Ainsi cette première histoire fait la part belle aux cases illustratives, qui trouvent cependant leur place naturelle dans la narration séquentielle. Le lecteur se délecte des différents animaux : des chiens attachés à la tente, la tête d’un mammouth aux longues défenses recourbées, un magnifique oiseau aux ailes complexes ornées de motifs intriqués (un exemple remarquable du travail de texture à l’encre), un extraordinaire élan d’Europe avec des bois exceptionnels et un pelage remarquable, et enfin un lapin très commun. Le lecteur se trouve subjugué par cette chasse enchantée, devenant soupçonneux comme Semion Gennadovich Polumin quant à ce que pouvait contenir le thé qu’on lui a offert. Le récit se termine dans une forme de justice immanente venant châtier l’hubris de ce chasseur.

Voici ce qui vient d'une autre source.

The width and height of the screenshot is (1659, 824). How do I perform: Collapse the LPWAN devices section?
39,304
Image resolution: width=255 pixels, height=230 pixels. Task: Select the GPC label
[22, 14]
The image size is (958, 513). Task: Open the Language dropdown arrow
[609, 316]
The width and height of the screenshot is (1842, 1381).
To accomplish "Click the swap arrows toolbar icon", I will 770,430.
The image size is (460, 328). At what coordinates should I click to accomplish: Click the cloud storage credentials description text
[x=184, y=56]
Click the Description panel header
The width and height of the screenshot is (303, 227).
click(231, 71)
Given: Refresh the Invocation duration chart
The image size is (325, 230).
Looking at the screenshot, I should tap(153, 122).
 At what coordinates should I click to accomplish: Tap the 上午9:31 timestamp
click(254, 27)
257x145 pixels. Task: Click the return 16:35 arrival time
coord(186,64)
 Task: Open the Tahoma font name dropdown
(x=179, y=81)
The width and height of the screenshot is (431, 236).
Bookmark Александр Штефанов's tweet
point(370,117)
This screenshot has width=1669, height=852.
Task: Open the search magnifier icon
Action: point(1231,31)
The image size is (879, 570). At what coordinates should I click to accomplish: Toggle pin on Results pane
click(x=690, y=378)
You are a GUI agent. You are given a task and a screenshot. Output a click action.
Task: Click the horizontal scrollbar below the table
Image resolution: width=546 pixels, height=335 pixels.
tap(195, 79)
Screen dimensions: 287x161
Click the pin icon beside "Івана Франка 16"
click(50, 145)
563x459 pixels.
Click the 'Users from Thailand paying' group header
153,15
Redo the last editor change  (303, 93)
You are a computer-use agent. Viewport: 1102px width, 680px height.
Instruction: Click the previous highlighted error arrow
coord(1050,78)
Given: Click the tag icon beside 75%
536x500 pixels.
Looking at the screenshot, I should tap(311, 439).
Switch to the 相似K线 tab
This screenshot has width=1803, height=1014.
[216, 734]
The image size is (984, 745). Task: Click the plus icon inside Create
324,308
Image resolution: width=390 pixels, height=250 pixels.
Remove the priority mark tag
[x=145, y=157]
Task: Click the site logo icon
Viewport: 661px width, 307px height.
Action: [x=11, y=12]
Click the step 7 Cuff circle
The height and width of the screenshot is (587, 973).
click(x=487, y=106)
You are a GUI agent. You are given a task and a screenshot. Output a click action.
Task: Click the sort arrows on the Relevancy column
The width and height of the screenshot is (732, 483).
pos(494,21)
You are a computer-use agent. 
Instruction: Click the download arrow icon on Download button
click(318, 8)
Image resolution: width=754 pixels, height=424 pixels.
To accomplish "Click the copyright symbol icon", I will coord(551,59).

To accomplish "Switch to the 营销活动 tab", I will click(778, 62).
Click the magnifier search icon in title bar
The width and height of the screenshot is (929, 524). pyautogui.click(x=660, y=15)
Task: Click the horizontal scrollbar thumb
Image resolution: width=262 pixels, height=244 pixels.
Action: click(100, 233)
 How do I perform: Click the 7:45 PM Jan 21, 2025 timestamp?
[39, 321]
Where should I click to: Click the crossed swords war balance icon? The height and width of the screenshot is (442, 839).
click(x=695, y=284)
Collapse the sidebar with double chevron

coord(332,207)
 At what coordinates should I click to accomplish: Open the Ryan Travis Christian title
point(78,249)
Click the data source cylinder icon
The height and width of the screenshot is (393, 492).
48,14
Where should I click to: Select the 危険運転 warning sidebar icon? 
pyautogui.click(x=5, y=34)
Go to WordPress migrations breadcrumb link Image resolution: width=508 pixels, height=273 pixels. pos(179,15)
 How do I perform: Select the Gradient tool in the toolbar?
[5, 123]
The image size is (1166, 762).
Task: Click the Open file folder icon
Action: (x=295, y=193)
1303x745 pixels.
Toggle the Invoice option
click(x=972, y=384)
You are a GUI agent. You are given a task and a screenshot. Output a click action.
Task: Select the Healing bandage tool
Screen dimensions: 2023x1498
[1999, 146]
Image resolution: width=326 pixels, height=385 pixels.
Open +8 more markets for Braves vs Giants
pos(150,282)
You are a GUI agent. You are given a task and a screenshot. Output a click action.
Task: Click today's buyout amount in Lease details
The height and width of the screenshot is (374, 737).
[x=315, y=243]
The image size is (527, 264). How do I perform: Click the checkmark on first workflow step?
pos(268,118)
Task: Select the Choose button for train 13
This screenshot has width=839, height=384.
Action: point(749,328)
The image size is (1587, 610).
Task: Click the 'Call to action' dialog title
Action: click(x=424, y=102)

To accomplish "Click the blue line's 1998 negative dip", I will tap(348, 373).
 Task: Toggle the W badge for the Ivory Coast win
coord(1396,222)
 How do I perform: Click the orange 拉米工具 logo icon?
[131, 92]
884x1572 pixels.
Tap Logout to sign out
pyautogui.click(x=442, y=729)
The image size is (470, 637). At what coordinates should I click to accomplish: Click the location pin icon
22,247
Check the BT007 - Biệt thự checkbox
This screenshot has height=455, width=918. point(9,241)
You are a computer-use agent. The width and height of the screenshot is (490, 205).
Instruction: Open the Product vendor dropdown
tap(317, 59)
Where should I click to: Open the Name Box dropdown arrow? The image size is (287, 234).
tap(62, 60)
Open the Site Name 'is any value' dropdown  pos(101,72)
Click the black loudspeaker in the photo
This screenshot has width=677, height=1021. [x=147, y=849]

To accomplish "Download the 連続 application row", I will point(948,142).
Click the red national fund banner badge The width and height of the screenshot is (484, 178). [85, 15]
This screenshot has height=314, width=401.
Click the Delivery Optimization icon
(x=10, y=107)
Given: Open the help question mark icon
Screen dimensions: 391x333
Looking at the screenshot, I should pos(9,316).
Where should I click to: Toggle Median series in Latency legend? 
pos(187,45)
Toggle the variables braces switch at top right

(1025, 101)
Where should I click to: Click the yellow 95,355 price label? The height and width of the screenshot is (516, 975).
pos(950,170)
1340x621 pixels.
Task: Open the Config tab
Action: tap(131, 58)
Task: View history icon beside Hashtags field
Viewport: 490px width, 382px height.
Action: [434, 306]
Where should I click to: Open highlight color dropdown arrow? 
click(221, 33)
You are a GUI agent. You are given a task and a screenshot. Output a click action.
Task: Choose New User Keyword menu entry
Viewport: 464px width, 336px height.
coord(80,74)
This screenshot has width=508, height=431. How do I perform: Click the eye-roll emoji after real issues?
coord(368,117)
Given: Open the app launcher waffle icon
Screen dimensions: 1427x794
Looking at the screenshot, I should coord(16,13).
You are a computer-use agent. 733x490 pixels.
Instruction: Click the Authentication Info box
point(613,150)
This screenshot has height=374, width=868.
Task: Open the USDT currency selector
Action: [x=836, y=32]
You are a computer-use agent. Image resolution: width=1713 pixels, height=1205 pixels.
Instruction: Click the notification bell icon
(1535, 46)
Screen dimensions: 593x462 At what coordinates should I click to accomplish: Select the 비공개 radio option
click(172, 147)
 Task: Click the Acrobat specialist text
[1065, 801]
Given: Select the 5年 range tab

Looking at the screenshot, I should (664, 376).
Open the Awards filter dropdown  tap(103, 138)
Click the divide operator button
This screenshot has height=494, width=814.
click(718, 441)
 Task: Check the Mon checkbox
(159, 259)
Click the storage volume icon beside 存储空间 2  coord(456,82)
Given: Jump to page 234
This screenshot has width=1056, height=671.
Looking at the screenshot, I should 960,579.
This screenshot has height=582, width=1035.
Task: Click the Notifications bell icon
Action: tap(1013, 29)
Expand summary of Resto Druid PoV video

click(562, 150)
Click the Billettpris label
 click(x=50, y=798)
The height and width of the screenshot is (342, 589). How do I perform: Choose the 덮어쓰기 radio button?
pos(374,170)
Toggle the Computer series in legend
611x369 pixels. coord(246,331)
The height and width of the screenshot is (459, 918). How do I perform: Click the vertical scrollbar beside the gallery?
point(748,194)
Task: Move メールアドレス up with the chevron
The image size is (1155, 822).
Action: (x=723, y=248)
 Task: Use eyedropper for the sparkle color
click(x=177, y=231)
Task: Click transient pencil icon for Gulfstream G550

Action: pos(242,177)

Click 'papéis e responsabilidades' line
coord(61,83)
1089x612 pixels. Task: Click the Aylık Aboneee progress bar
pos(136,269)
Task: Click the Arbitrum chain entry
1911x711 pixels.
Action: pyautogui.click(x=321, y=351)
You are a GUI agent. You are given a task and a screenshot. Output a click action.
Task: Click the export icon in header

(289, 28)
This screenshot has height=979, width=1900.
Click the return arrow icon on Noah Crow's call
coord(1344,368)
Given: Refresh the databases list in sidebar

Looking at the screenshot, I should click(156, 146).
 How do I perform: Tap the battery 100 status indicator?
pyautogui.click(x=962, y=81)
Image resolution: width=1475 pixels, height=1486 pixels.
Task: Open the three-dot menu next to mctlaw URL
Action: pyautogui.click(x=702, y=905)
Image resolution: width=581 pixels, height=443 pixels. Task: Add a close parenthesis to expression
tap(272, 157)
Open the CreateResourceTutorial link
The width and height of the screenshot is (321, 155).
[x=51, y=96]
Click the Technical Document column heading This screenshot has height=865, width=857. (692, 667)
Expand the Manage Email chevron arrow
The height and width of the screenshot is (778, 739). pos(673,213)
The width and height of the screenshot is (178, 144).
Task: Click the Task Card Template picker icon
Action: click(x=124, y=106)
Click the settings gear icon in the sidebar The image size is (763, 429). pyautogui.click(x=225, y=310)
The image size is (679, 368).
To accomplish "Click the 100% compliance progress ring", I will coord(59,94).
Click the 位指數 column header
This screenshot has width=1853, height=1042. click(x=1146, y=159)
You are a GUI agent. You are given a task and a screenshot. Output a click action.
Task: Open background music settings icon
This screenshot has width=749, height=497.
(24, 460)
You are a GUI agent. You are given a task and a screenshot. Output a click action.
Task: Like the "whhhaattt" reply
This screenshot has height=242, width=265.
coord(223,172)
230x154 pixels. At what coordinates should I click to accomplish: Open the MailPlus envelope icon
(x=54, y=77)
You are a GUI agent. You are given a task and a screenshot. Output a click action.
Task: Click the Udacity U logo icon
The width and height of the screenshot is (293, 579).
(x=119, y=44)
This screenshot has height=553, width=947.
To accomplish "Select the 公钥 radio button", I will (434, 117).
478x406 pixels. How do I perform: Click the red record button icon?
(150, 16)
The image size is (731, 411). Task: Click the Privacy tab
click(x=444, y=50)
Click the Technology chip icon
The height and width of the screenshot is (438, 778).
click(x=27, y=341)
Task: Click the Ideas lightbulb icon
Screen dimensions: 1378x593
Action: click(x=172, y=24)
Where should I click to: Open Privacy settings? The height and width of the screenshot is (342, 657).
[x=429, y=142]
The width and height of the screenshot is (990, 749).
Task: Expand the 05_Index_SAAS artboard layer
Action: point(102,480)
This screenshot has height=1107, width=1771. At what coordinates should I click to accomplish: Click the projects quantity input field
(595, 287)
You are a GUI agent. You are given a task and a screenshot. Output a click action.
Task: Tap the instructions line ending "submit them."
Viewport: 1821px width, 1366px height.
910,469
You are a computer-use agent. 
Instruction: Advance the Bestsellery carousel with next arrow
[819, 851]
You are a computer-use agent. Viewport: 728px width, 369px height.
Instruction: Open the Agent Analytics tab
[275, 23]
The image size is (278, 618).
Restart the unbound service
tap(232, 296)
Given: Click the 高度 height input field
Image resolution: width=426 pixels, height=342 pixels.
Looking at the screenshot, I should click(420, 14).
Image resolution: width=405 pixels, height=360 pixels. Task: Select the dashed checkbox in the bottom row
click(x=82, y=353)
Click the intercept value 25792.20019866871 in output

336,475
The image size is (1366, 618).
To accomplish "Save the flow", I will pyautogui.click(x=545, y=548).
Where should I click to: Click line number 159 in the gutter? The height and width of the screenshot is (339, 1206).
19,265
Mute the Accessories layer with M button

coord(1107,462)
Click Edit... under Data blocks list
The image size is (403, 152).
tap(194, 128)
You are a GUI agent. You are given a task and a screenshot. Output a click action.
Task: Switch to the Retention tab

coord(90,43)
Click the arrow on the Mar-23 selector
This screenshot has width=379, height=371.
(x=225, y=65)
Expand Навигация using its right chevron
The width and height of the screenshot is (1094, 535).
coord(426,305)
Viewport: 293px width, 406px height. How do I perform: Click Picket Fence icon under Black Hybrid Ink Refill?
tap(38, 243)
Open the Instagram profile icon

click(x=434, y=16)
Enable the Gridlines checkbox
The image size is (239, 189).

Kas-Cej, publié pour la première fois en 1994, vingt-cinq pages. Dans son riche appartement, Viktor Tikonovitch Barushkin reçoit son ami le Conseiller. Ce dernier est ravi de son retour et le félicite pour la qualité de son champagne en lui demandant l’autorisation de féliciter sa cuisinière. L’hôte demande à Eudoxie Arkadovia si elle a entendu monsieur le Conseiller, il leur rend hommage à tous les deux, elle pour son art culinaire, lui pour son amitié. C’est un honneur exceptionnel pour un modeste universitaire comme lui. Puis à la demande de son invité, il commence à raconter la dernière mission que lui a confiée l’institution : Il s’agissait d’aller exhumer de vieux ossements d’une tribu sibérienne insignifiante, qui fut décimée par la variole, il y a fort longtemps. Un travail ingrat et inutile, une preuve tangible de sa disgrâce… Un véritable exil…


Cette deuxième histoire présente une plus grande consistance du fait sa pagination. Un autre conte, à la morale bien différente. Un autre homme de la ville qui se trouve à se rendre dans un petit village perdu dans la taïga. Il s’agit cette fois d’un universitaire, venant faire des recherches sur un peuple autochtone samoyède de Russie, ayant vécu à proximité du cercle polaire : les Nénètses, une des vingt-six ethnies de la Sibérie. L’auteur met à nouveau en scène un individu venant d’un environnement socioculturel plus sophistiqué, et qui est accueilli avec les honneurs, protégé par le gendarme Ghennadj Efimovitc, qui fait travailler la population pour les fouilles, le maintien de l’ordre étant assuré par le fait qu’il possède un fusil. Le récit se développe alors suivant deux thématiques : celle de l’individu ayant fait des études et intervenant dans un monde paysan, et celle de la manière dont s’exerce le pouvoir du tsar dans un village si reculé.

En fonction des séquences, le bédéaste réalise des planches à la composition plus classique, avec des cases disposées en bande. Pour autant, le lecteur voit bien que sa personnalité déborde de partout : que ce soient les copieux phylactères qui dépassent sur la case adjacente, ou les illustrations très composées. L’artiste est au summum de son art : fins traits venant donner de la texture et du volume dans des entrelacs sophistiqués, aplats de noir aux contours irréguliers venant donner du poids à un ou plusieurs éléments de la composition, zones de blanc immaculé offrant une respiration dans la page. Chaque protagoniste dégage une personnalité intense : le très chic Barushkin avec ses incroyables moustaches, le plus solennel conseiller et ses petites moustaches, le vieux sage du village et sa barbe blanche, le gendarme, sa coupe improbable et sa bouille ronde, le pope avec sa toque et son regard intense et habité, les paysans méfiants. Cette histoire donne lieu à de magnifiques paysages, et la découverte du cadavre de Kas-Cej dans un état de conservation exceptionnel.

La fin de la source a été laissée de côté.